ASSIGNMENT:
Rewrite every line of the listing below, replacing "Find the location of" with "Locate" and leaving everything else the same.
Top of DATA SHOWN
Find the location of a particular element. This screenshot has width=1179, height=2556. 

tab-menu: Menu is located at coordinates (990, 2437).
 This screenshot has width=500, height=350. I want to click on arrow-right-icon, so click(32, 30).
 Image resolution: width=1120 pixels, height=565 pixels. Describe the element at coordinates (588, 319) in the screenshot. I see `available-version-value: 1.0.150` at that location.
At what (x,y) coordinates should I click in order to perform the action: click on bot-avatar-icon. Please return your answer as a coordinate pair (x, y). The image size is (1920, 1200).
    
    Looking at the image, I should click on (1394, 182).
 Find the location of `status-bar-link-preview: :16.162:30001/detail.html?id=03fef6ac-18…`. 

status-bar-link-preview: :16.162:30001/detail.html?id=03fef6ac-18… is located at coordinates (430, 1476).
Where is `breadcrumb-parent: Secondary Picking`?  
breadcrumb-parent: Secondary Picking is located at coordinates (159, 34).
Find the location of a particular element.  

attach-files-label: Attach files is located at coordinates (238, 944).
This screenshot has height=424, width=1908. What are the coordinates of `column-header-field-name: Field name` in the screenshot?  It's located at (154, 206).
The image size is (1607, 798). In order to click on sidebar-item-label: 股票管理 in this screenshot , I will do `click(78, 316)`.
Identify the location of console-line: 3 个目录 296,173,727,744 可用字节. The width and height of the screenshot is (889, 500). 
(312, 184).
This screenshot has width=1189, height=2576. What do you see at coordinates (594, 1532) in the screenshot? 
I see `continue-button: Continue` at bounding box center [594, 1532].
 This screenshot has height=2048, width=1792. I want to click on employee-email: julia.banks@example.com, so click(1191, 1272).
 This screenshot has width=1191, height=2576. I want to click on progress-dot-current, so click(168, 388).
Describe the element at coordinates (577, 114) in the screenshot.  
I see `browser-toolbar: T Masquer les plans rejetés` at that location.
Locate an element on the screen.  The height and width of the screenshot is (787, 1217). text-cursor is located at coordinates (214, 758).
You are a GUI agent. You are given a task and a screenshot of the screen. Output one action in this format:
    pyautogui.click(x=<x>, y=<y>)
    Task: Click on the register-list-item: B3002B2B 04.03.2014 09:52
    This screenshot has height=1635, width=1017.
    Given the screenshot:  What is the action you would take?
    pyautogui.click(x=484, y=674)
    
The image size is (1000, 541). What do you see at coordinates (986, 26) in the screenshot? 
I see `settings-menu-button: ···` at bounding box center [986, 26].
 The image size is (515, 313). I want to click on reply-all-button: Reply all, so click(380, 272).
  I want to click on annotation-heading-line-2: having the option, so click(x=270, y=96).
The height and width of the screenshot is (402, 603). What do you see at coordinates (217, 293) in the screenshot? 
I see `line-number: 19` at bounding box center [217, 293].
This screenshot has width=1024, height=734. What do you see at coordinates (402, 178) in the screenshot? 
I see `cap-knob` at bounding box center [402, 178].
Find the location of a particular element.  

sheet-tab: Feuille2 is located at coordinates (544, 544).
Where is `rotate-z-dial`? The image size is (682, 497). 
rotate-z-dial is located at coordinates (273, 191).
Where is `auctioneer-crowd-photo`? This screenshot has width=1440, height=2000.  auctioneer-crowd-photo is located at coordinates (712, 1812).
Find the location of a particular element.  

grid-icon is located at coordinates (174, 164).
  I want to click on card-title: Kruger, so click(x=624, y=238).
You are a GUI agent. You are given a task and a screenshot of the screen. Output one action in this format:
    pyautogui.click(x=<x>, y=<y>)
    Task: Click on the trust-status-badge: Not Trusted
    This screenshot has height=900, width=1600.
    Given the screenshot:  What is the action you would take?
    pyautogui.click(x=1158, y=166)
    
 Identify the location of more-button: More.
Bottom of DATA SHOWN
ANSWER SECTION:
Locate a particular element. This screenshot has width=1179, height=2556. 

tab-menu: Menu is located at coordinates (990, 2437).
 This screenshot has width=500, height=350. I want to click on arrow-right-icon, so click(32, 30).
 Image resolution: width=1120 pixels, height=565 pixels. Describe the element at coordinates (588, 319) in the screenshot. I see `available-version-value: 1.0.150` at that location.
At what (x,y) coordinates should I click in order to perform the action: click on bot-avatar-icon. Please return your answer as a coordinate pair (x, y). The image size is (1920, 1200).
    
    Looking at the image, I should click on (1394, 182).
 Locate `status-bar-link-preview: :16.162:30001/detail.html?id=03fef6ac-18…`. 

status-bar-link-preview: :16.162:30001/detail.html?id=03fef6ac-18… is located at coordinates (430, 1476).
Where is `breadcrumb-parent: Secondary Picking`?  
breadcrumb-parent: Secondary Picking is located at coordinates (159, 34).
Locate a particular element.  

attach-files-label: Attach files is located at coordinates (238, 944).
This screenshot has height=424, width=1908. What are the coordinates of `column-header-field-name: Field name` in the screenshot?  It's located at (154, 206).
The image size is (1607, 798). In order to click on sidebar-item-label: 股票管理 in this screenshot , I will do `click(78, 316)`.
Identify the location of console-line: 3 个目录 296,173,727,744 可用字节. The width and height of the screenshot is (889, 500). 
(312, 184).
This screenshot has width=1189, height=2576. What do you see at coordinates (594, 1532) in the screenshot? 
I see `continue-button: Continue` at bounding box center [594, 1532].
 This screenshot has height=2048, width=1792. I want to click on employee-email: julia.banks@example.com, so click(1191, 1272).
 This screenshot has width=1191, height=2576. I want to click on progress-dot-current, so click(168, 388).
Describe the element at coordinates (577, 114) in the screenshot.  
I see `browser-toolbar: T Masquer les plans rejetés` at that location.
Locate an element on the screen.  The height and width of the screenshot is (787, 1217). text-cursor is located at coordinates (214, 758).
You are a GUI agent. You are given a task and a screenshot of the screen. Output one action in this format:
    pyautogui.click(x=<x>, y=<y>)
    Task: Click on the register-list-item: B3002B2B 04.03.2014 09:52
    This screenshot has height=1635, width=1017.
    Given the screenshot:  What is the action you would take?
    pyautogui.click(x=484, y=674)
    
The image size is (1000, 541). What do you see at coordinates (986, 26) in the screenshot? 
I see `settings-menu-button: ···` at bounding box center [986, 26].
 The image size is (515, 313). I want to click on reply-all-button: Reply all, so click(380, 272).
  I want to click on annotation-heading-line-2: having the option, so click(x=270, y=96).
The height and width of the screenshot is (402, 603). What do you see at coordinates (217, 293) in the screenshot? 
I see `line-number: 19` at bounding box center [217, 293].
This screenshot has width=1024, height=734. What do you see at coordinates (402, 178) in the screenshot? 
I see `cap-knob` at bounding box center [402, 178].
Locate a particular element.  

sheet-tab: Feuille2 is located at coordinates (544, 544).
Where is `rotate-z-dial`? The image size is (682, 497). 
rotate-z-dial is located at coordinates (273, 191).
Where is `auctioneer-crowd-photo`? This screenshot has width=1440, height=2000.  auctioneer-crowd-photo is located at coordinates (712, 1812).
Locate a particular element.  

grid-icon is located at coordinates (174, 164).
  I want to click on card-title: Kruger, so click(x=624, y=238).
You are a GUI agent. You are given a task and a screenshot of the screen. Output one action in this format:
    pyautogui.click(x=<x>, y=<y>)
    Task: Click on the trust-status-badge: Not Trusted
    This screenshot has height=900, width=1600.
    Given the screenshot:  What is the action you would take?
    pyautogui.click(x=1158, y=166)
    
 Identify the location of more-button: More.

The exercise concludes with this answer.